(Passage for review)
- Education: University of Canberra
- Employer: Cluskers Holdings
- Known for: Agriculture consulting

= Su McCluskey =

Agricultural advocacy

Su McCluskey is an Australian agriculture advocate who was awarded as a Fellow of the Australian Academy of Technological Sciences and Engineering in 2023. She has a background in agricultural policy, production and research, and she is the Commissioner for International Agricultural Research. She is the first Special Representative for Australian Agriculture, promoting agriculture for the Australian Government's Global Agriculture Leadership Initiative.

== Education ==
McCluskey received a Bachelor of Commerce from the University of Canberra. Her other qualifications include a Fellow Certified Practising Accountant (FCPA), in addition to a Bachelor of Commerce from the University of Canberra.

== Career ==

McCluskey has served as the CEO of the Council of Rural Research and Development Corporations. She also has held the position of executive director at the Office of Best Practice Regulation. McCluskey also held roles within the Business Council of Australia, the National Farmers’ Federation, and the Australian Taxation Office. In addition, she is actively engaged in beef cattle farming in Yass, New South Wales.
(End Passage for review)
(Material supplied)
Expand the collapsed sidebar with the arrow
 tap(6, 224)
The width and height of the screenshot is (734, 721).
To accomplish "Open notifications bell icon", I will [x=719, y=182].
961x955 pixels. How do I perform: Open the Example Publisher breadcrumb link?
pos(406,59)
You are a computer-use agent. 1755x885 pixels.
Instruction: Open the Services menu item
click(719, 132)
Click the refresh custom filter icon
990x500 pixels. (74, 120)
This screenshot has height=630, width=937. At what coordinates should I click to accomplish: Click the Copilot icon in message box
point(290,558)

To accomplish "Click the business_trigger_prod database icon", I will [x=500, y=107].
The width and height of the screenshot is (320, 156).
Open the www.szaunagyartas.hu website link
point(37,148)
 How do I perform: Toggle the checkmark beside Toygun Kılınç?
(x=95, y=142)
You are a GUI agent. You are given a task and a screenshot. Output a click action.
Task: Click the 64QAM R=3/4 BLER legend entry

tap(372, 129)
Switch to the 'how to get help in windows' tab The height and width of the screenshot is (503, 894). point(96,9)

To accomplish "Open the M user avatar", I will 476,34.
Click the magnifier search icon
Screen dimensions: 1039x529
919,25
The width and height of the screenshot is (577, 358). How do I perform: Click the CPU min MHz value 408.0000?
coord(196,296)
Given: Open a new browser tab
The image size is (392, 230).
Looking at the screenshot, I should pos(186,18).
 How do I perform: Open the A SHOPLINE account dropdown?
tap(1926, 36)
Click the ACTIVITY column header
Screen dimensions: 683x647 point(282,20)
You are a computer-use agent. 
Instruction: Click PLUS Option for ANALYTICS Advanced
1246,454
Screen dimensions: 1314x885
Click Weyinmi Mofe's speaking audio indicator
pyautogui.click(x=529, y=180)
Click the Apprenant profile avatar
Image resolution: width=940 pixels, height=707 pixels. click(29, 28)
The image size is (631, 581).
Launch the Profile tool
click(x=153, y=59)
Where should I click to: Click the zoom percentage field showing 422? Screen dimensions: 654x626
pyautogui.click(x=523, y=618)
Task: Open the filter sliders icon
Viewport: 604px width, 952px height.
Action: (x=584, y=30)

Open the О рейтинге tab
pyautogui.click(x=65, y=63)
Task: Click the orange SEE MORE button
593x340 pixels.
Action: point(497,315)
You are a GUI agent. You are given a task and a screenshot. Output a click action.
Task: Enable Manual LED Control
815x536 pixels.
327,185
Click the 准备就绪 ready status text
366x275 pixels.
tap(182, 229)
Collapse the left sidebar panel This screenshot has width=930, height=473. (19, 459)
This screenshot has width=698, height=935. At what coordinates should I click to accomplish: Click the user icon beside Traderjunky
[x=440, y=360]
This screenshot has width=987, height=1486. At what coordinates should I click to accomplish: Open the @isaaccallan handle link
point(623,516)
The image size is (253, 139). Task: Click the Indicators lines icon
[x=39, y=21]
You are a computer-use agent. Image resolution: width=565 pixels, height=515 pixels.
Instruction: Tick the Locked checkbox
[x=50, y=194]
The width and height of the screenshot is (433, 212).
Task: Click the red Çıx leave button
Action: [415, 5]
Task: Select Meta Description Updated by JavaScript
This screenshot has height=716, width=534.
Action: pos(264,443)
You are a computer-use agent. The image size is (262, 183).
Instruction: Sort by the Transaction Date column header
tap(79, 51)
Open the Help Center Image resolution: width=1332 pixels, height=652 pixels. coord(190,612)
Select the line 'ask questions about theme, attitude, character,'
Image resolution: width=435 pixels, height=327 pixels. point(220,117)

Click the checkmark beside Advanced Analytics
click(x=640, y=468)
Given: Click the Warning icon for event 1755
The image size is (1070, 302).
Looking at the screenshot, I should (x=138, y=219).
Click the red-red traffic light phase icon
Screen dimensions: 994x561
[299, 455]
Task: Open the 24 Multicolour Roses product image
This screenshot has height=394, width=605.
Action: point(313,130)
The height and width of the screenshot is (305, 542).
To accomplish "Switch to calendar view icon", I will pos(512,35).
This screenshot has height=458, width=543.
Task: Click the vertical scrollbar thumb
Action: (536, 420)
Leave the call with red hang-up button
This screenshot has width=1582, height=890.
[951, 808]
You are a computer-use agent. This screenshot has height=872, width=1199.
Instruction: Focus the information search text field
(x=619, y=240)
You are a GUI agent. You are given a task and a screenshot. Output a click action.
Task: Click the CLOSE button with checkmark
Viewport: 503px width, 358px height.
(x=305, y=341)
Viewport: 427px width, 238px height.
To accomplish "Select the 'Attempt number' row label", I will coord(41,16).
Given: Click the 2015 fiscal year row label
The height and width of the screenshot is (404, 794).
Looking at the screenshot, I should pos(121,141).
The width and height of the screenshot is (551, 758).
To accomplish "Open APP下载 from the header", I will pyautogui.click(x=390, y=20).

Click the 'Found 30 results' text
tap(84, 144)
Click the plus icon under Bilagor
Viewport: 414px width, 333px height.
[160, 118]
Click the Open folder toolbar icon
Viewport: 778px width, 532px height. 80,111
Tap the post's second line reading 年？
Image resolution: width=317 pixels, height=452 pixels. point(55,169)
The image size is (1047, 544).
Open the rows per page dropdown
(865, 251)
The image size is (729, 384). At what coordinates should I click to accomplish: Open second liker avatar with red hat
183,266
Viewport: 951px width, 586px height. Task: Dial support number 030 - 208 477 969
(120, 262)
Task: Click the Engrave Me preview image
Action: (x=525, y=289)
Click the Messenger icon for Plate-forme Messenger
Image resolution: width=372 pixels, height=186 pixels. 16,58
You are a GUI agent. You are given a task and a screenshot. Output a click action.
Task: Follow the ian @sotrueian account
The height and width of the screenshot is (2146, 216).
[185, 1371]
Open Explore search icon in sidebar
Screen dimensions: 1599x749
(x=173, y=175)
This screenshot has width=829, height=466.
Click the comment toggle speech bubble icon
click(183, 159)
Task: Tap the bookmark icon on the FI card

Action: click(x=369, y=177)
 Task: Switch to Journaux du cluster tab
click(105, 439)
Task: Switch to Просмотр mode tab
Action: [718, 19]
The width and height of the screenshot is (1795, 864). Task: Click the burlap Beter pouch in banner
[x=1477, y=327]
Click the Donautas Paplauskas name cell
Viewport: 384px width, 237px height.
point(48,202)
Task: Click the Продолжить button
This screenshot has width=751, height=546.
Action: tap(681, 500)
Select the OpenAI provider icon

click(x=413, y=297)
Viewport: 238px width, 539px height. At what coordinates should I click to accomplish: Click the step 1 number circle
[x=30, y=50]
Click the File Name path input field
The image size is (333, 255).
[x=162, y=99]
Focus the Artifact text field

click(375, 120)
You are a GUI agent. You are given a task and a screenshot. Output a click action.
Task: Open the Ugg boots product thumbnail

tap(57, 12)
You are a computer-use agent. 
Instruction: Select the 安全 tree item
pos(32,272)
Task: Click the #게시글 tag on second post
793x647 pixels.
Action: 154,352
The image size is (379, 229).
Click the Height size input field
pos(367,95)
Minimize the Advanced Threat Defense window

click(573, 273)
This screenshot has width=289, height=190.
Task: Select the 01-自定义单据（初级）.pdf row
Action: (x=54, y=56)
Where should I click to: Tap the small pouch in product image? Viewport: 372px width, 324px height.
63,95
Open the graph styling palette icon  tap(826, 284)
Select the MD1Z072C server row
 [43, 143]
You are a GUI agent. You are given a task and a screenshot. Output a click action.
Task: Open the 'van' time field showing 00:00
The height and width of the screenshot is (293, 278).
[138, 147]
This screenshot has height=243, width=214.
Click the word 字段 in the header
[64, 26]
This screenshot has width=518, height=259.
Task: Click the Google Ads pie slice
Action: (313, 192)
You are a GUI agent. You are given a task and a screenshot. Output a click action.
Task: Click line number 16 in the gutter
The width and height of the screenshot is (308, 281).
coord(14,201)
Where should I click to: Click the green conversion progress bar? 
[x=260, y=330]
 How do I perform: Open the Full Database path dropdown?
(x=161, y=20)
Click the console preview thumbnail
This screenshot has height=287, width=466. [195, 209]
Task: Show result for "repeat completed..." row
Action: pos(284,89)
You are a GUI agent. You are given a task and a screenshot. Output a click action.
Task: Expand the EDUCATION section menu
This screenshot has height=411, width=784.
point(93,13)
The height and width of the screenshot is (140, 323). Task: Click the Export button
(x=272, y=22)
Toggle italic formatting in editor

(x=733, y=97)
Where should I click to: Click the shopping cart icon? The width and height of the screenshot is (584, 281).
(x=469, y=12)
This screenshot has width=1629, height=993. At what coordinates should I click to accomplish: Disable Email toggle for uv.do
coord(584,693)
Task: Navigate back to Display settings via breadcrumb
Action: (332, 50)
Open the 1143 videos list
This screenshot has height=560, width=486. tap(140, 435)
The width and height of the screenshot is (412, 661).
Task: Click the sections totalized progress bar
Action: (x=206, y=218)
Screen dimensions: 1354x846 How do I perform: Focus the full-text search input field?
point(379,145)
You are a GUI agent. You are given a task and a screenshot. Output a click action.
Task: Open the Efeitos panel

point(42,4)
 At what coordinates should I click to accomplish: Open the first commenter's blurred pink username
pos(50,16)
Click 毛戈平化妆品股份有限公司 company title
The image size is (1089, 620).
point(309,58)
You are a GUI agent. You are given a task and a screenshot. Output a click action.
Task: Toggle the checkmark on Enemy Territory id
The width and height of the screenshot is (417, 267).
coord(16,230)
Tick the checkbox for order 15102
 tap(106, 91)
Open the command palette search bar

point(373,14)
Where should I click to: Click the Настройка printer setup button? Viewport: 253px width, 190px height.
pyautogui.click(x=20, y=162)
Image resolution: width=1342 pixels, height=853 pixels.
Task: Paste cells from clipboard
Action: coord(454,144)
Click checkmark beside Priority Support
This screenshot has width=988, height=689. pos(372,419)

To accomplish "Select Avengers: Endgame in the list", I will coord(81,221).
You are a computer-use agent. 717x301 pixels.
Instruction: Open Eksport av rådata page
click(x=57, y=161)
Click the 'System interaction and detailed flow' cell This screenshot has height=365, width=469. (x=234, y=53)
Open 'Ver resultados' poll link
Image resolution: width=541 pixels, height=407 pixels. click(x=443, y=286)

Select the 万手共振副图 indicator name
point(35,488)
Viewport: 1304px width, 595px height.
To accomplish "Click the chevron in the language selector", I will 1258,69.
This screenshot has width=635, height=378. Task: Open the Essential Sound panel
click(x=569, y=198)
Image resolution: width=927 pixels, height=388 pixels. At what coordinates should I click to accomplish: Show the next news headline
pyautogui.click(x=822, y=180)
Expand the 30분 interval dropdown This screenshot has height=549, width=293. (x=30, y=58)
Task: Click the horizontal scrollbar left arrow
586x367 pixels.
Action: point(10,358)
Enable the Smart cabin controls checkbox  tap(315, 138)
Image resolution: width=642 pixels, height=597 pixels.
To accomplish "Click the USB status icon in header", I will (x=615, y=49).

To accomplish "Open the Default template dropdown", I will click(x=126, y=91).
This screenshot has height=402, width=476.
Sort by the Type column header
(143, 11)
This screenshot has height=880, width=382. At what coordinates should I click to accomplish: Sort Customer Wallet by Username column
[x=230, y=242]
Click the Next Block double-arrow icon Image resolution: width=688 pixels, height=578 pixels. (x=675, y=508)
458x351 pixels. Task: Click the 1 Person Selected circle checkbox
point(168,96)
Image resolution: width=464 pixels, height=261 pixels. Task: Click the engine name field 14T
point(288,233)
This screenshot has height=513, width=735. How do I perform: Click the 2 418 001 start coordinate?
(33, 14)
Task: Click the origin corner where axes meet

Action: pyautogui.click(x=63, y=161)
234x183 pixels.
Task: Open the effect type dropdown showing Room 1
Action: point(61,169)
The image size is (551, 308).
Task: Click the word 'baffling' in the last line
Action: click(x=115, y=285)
(End Material supplied)
Task item:
Reproduce the Su McCluskey biography above in full, word for word.

Solution to this exercise:
- Education: University of Canberra
- Employer: Cluskers Holdings
- Known for: Agriculture consulting

= Su McCluskey =

Agricultural advocacy

Su McCluskey is an Australian agriculture advocate who was awarded as a Fellow of the Australian Academy of Technological Sciences and Engineering in 2023. She has a background in agricultural policy, production and research, and she is the Commissioner for International Agricultural Research. She is the first Special Representative for Australian Agriculture, promoting agriculture for the Australian Government's Global Agriculture Leadership Initiative.

== Education ==
McCluskey received a Bachelor of Commerce from the University of Canberra. Her other qualifications include a Fellow Certified Practising Accountant (FCPA), in addition to a Bachelor of Commerce from the University of Canberra.

== Career ==

McCluskey has served as the CEO of the Council of Rural Research and Development Corporations. She also has held the position of executive director at the Office of Best Practice Regulation. McCluskey also held roles within the Business Council of Australia, the National Farmers’ Federation, and the Australian Taxation Office. In addition, she is actively engaged in beef cattle farming in Yass, New South Wales.